## PROVIDED DATA
-=-=-
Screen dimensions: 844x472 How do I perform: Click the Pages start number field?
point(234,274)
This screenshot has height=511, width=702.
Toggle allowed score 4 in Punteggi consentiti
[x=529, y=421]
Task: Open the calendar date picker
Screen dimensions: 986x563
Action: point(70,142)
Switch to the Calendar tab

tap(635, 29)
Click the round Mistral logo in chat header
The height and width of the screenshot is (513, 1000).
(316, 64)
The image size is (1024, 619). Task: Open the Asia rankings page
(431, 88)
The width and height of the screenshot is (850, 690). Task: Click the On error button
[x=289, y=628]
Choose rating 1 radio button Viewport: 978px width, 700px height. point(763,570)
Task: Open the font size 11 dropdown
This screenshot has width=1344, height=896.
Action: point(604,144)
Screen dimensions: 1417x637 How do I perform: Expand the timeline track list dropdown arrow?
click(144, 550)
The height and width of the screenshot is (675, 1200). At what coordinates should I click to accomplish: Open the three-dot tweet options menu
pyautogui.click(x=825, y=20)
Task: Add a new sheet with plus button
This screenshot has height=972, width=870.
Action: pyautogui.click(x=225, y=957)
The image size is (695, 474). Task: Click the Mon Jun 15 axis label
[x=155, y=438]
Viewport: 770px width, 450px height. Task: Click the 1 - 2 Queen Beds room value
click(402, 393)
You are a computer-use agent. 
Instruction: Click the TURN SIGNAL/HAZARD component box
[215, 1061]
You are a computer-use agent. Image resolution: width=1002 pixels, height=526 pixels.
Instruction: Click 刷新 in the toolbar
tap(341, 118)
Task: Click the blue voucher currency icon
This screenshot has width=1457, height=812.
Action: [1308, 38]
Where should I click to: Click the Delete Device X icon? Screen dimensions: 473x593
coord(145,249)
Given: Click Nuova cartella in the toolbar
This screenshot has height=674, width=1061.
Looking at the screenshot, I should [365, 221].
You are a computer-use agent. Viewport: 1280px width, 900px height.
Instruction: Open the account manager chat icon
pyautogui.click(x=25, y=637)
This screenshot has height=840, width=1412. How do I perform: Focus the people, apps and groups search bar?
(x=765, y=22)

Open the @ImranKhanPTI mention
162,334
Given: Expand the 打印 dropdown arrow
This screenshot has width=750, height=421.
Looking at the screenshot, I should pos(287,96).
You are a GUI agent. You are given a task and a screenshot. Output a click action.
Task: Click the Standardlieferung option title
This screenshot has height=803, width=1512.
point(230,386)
-=-=-
The count of lines above that include the string "computer" is the sole expected answer.

3